To verify the effectiveness of this system, we invited an enterprise manager and a network security expert to make a preliminary evaluation of the visual system. The former has clear requirements for security analysis, while the latter has extensive work experience in the field of network security. Firstly, we briefly introduced them to the use process of the system and then collected feedback from experts after using the system.

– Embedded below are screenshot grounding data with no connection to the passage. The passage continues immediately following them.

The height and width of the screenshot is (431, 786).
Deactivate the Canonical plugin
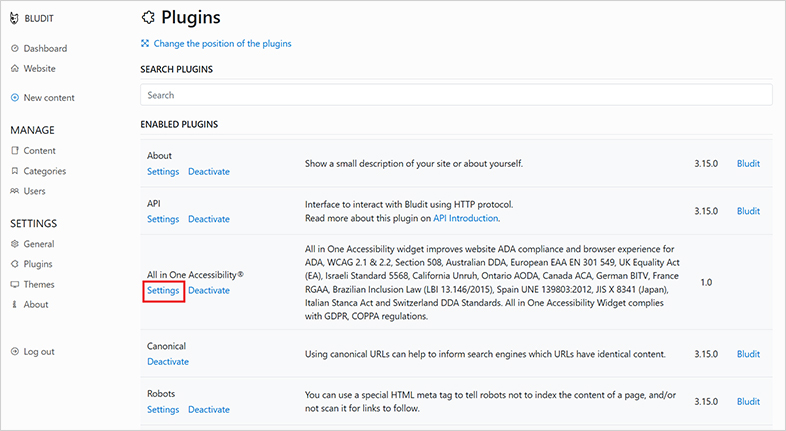point(167,362)
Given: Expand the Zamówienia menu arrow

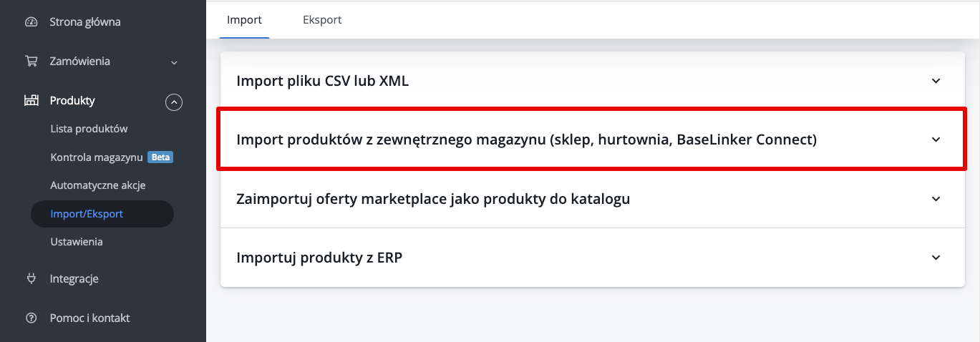Looking at the screenshot, I should tap(174, 63).
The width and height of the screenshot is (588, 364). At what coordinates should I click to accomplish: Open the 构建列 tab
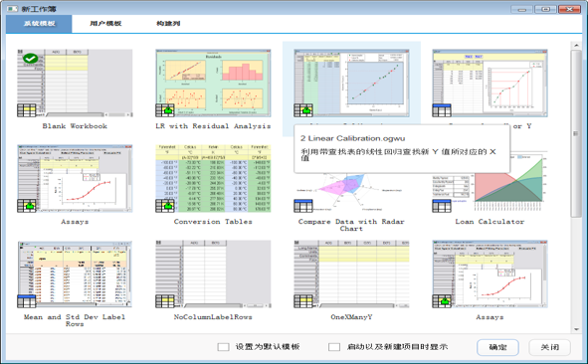pyautogui.click(x=168, y=24)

Combining expert feedback, the advantages and disadvantages of the visual analysis system proposed in this article will be discussed below.

The main advantages of the system are as follows: (1) based on the improved DPCA clustering algorithm, there is no need to set the number of clusters in advance, automatically analyze the internal organizational structure of the enterprise, and can effectively respond to changes in the network structure. (2) At the same time, frequent user settings are avoided, and the user’s workload is reduced; visual technology is used to show the analysis process and improve work efficiency. (3) The risk assessment view allows users to participate in the abnormal discovery and analysis process in an interactive manner, which improves the interpretability of the analysis process.

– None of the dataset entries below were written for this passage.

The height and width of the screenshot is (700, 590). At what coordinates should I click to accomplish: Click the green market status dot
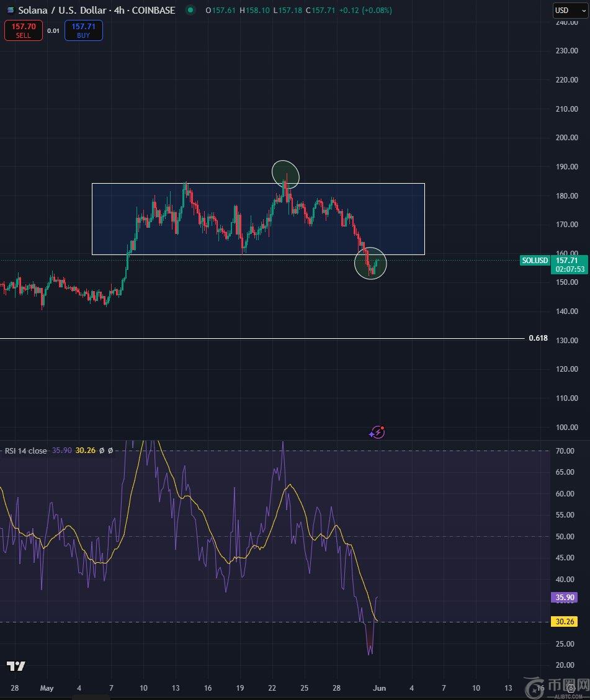pyautogui.click(x=190, y=11)
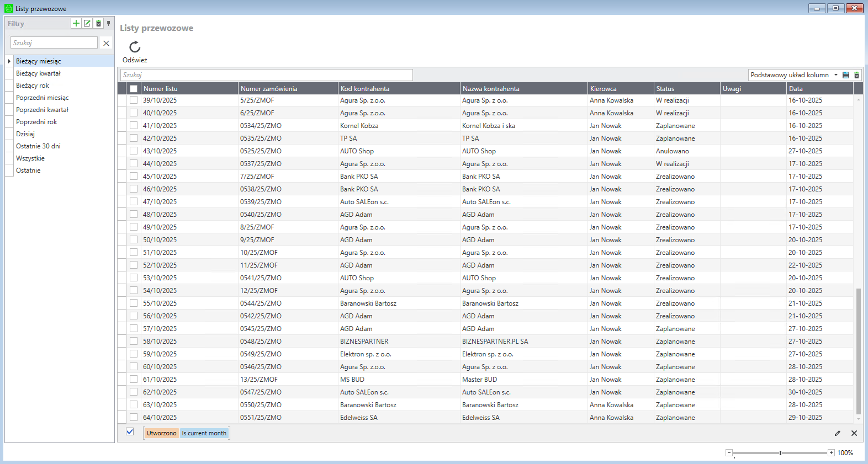
Task: Expand the Bieżący miesiąc filter row arrow
Action: coord(9,61)
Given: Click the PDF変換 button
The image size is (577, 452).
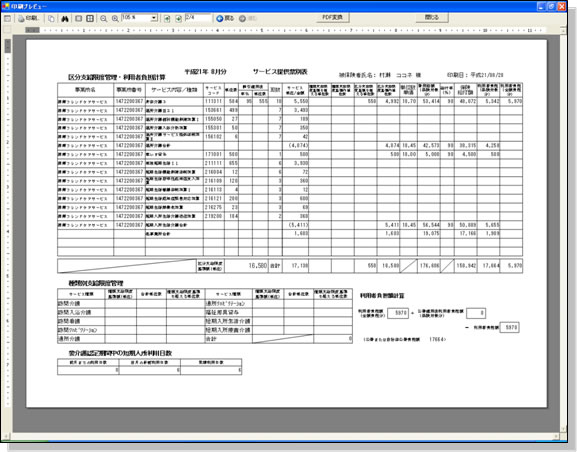Looking at the screenshot, I should [333, 18].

By comparing with the answers published by the competition committee, it is proved that the analysis results of the system basically meet the standard answers.

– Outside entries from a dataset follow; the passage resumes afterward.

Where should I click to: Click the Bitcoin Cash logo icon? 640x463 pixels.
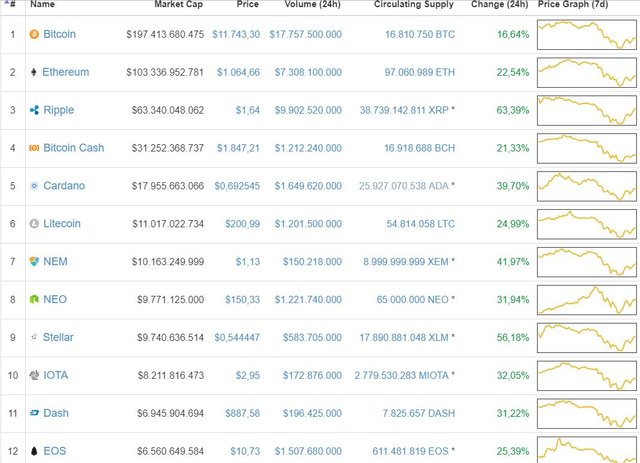click(x=34, y=148)
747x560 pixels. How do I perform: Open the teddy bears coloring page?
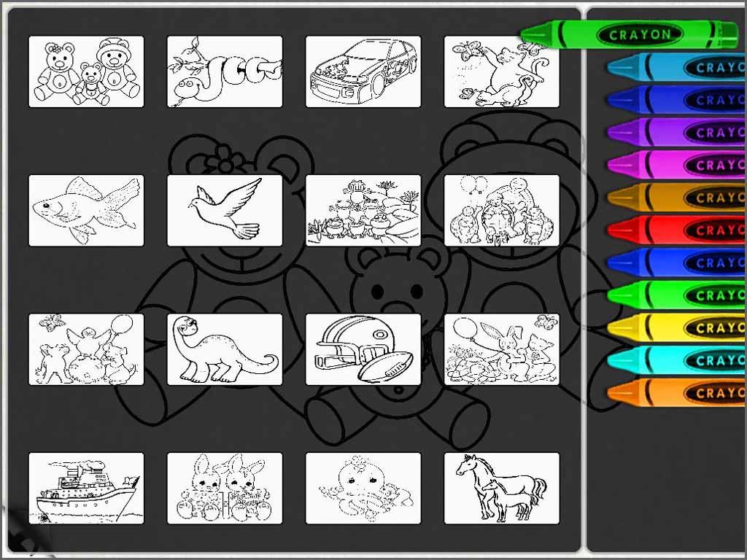coord(86,71)
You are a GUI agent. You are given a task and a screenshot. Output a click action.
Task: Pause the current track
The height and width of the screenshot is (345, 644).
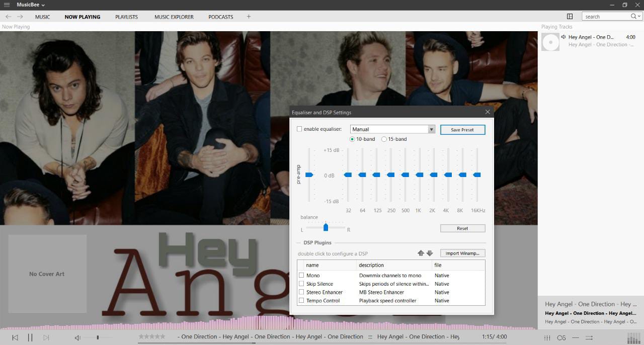point(30,337)
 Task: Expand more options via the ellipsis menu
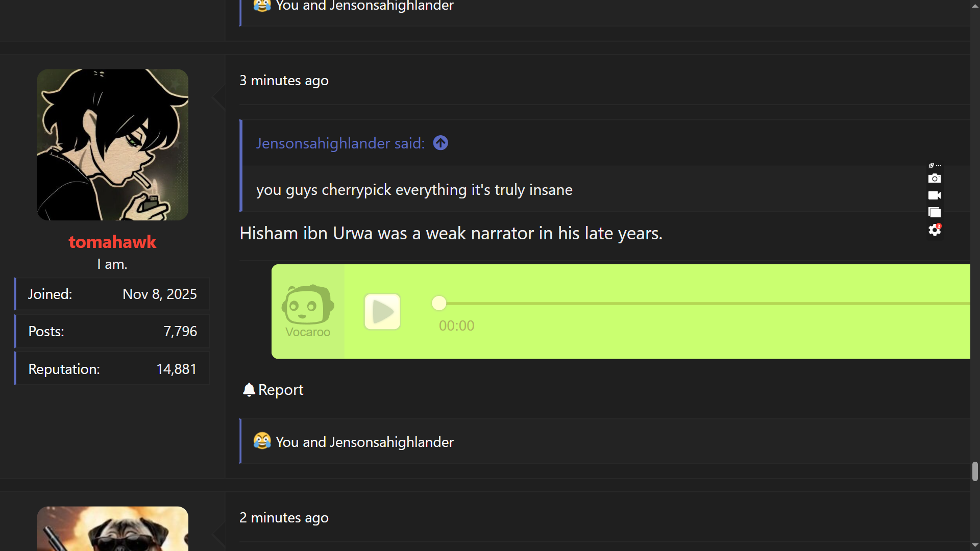(938, 165)
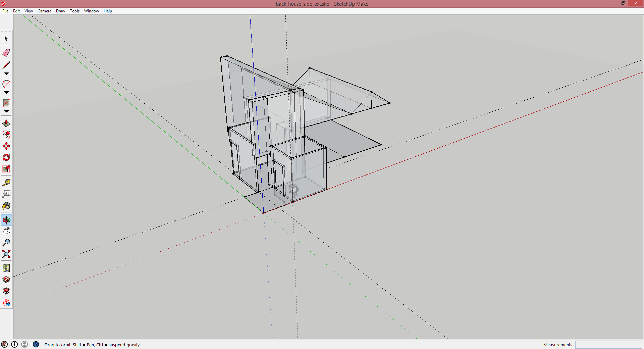Select the Eraser tool

(x=6, y=53)
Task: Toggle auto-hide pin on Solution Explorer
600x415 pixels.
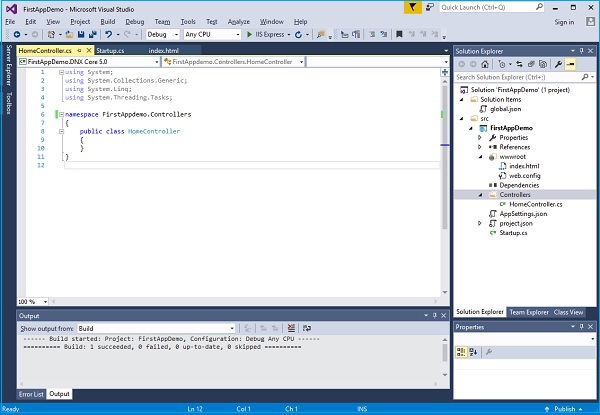Action: (x=581, y=49)
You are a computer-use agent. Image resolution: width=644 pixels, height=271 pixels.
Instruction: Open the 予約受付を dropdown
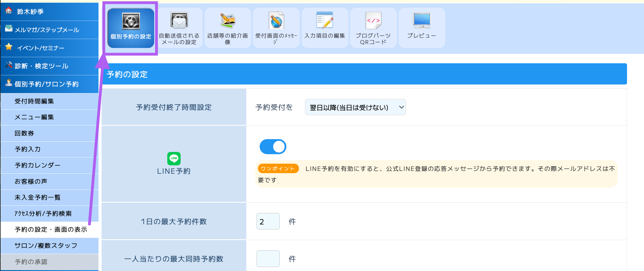(355, 107)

The disadvantages are as follows: (1) although the DPCA clustering algorithm does not need to specify the number of clusters, it still requires users to set some parameters; (2) the system’s ability to process larger-scale data needs to be verified. Web log data are a kind of streaming data, and as the scale of the enterprise increases, the amount of data will increase exponentially. How to improve the clustering algorithm and visual view to adapt to the increase in the amount of data is the main challenge.

7. Conclusion

This paper proposes an interactive visual analysis framework for multisource heterogeneous network log data. Compared with previous methods, this method has the following three advantages:(1)By introducing interactive word cloud technology, the improved DPCA clustering included can be used to effectively dig out the node organization structure(2)The method of multigraph dynamic linkage makes it easy to use and quickly master the organizational structure and working mode of the enterprise from the aspects of personnel structure, mail receiving and sending, clock in, and so on(3)From the perspective of users, the system provides interactive visual analysis to effectively mine the insiders of enterprises stealing important data

In the future, research work will be carried out in the following areas: (1) isolated abnormal events need to be further analyzed. Some isolated events in the web logs cannot be specifically evaluated and dealt with because no relevant contextual information can be found, so further analysis is needed. (2) Case studies need to be enriched. Based on a single case may not be able to show the overall picture of the system, a larger data set will be used to fully demonstrate the research work of this article. (3) Scalability needs to be improved. The framework of this article is limited to specific network security log data and will combine more visualization techniques to improve the generalization of the system.

Data Availability

The data used to support the findings of this study are available from the corresponding author upon request.

Conflicts of Interest

The authors declare that they have no conflicts of interest.

Acknowledgments

This work was supported by theNational Natural Science Foundation of China (Grant no. 61902117) and National Natural Science Foundation of Hunan Province (Grant no. 2020JJ5010).